描述
Alice writes an English composition with a length of N characters. However, her teacher requires that M illegal pairs of characters cannot be adjacent, and if 'ab' cannot be adjacent, 'ba' cannot be adjacent either.
In order to meet the requirements, Alice needs to delete some characters.
Please work out the minimum number of characters that need to be deleted.
輸入
The first line contains the length of the composition N.
The second line contains N characters, which make up the composition. Each character belongs to 'a'..'z'.
The third line contains the number of illegal pairs M.
Each of the next M lines contains two characters ch1 and ch2,which cannot be adjacent.

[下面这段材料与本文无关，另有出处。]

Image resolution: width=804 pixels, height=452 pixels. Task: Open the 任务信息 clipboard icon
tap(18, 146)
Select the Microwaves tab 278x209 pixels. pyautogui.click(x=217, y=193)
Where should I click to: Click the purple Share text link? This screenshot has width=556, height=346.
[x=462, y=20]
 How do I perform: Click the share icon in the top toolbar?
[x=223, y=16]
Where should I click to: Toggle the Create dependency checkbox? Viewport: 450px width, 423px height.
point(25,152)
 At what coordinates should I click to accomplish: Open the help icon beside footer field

For 20% of the data: 1 ≤ N ≤ 10
For 50% of the data: 1 ≤ N ≤ 1000
For 100% of the data: 1 ≤ N ≤ 100000, M ≤ 200.
輸出
One line with an integer indicating the minimum number of characters that need to be deleted.
樣例提示
Delete 'a' and 'd'.
5 abcde 3 ac ab de樣例輸出
2
解題思路:
一個動態規劃的題目,f[i]代表以第i個字母(0-25)結尾的最長的子串,對於字符串上每一個字符k都有刪和不刪兩種選擇,如果刪除,則f[i]不變,如果不刪除,則f[k]爲滿足不相鄰的條件的最長的f[i]+1。
代碼:
#include <cstdio>
#include <cstring>
using namespace std;
int n,m;
char s[100005];
bool a[30][30];
int f[30];
int main()
{
scanf("%d",&n);
scanf("%s",s);
scanf("%d",&m);
memset(a,true,sizeof(a));
for(int i = 0; i < m; i ++){
char temp[10];
scanf("%s",temp);
a[temp[0]-'a'][temp[1]-'a'] = false;
a[temp[1]-'a'][temp[0]-'a'] = false;
}
memset(f,0,sizeof(f));
int length = strlen(s);
for(int i = 0; i < length ; i ++){
int maxN = 0;
for(int j = 0; j < 26; j ++){
if(f[j] > maxN && a[j][s[i] - 'a']) maxN = f[j];
}
f[s[i] - 'a'] = maxN + 1;
}
int ans = 0;
for(int i = 0; i < 26; i ++){
if(f[i] > ans) ans = f[i];
}
printf("%d\n",length - ans);
return 0;
}